What about the gear? Are cycling clothes for pregnant women few and far between?
“I am lucky that my bibs still just fit (at 39 weeks now!) and this is the only piece of kit that I find non-negotiable – Lycra has its benefits! I did, however, find it hard when my bump outgrew my waterproofs – especially for the Lake District, which gets more than its fair share of rain. To resolve this, I bought a second-hand Gore-Tex jacket 2 sizes up on eBay, which has lasted to the end but it’s not an ideal solution!
“Brands have a long way to go to provide technical and practical clothing for pregnant women that want to maintain an outdoor/active lifestyle, as there is next to nothing available at present. Clothing that could be adapted and still meets technical requirements to stop you from getting cold and wet as an offering from major technical outdoor brands would be a great help.
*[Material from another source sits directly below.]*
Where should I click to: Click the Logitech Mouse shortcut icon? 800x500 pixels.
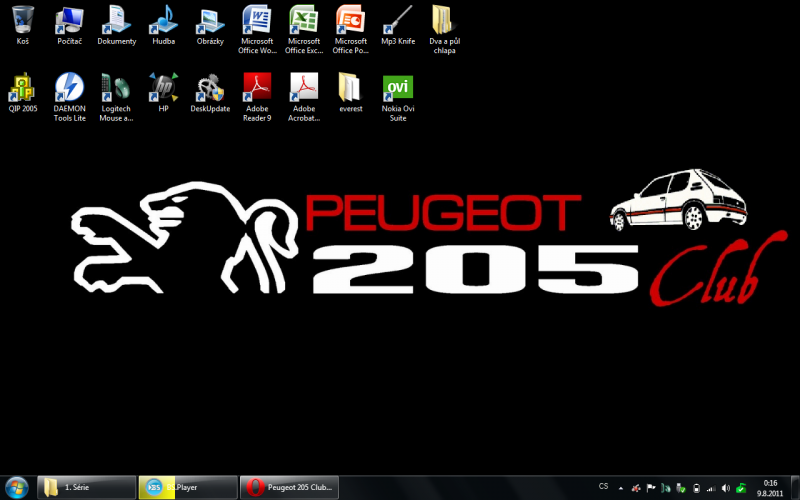(x=116, y=87)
For example, Alpkit offered to make a custom zip-in panel for my waterproofs but it’s not freely available to the public.”
What are your top 3 tips for someone who’s considering cycling through their pregnancy?
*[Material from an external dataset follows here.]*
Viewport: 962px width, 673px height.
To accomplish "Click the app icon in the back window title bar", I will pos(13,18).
“Be proud of what you achieve, however big or small. It’s pretty badass to be growing a human with whatever physical activity you manage!
“If you hit a point where riding becomes difficult or uncomfortable, don’t see it as the endpoint and give up, instead revisit in a week or so. I found my comfort and fatigue levels could vary day-to-day and week-to-week but I managed to ride right up until the end with a few adaptations. This kept me sane when walking became increasingly uncomfortable.
“Try an e-bike! I hired an e-MTB at 35 weeks so I could join in with a group ride outside as a bit of a last hurrah. It made what would have been impossible on my own bike very achievable. Turbo mode is pretty epic!”
Ceci’s experience of cycling whilst pregnant is, of course, only one experience. Everyone’s will be different. Ultimately, you know how you feel, and what kind of activity level you did prior to your pregnancy. So this might reflect how you feel throughout – or it might not! Listen to your body, and don’t be afraid to give the turbo trainer or an e-bike a go if you haven’t ventured that way yet.